4.1.6 Reed and straw

Reed and straw are among the oldest roof coverings. Reed and straw are placed on roofing batten (typical cross-section 4 x 6 cm), which lie on rafters with an axial distance of about 1 m. Wire nails are used for securement of the raflers. To afix the reed and straw covering, wire is applied with which the roof can either be sewn or bound.

Reed grows everywhere on flat sloping banks of standing or slowly flowing waters and reaches 2-4 m in height. It should be ripe, leaf-free, thin stalked, straight stalked and well cleaned. If professionally treated and processed, it has a lifetime of 40 to 50 years on the northern side and on steep roofs up to 100 years.

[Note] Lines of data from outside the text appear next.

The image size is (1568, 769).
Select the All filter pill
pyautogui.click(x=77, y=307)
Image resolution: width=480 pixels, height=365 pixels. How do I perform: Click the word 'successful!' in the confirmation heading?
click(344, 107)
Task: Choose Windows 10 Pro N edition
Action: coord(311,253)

Rye and wheat straw must be fully grown, straight, as long as possible and well threshed. Machine threshed is not usable, because the stalks are beaten wide and broken. Good, well treated straw lasts on roofs 25 years and longer.

A disadvantage of reed and straw roofs is the hazard of fire. In order to reduce its flammability, one uses soaking substances to make the reed or straw incombustible to some degree, as well as sprinkler systems in order to protect the roof from flames. Protective measures against lightning need particular attention.

The susceptibility to weather is reduced by a steep roof slope. The steeper the roof, the longer the lifetime of reed and straw roofs, because a long covering by rainwater and snow is prevented, and the pulling effect of wind is reduced. The typical slope of the roofs is 45°, in windy areas such as coastal areas at least 50°.

Reed and straw roofs are inexpensive to purchase, however they require very careful installation. Mistakes such as too thin spots can be taken care of by recovering, but nevertheless leave unsealed spots, since the total binding is destroyed. The rotting and rusting of the binder can then slowly progress.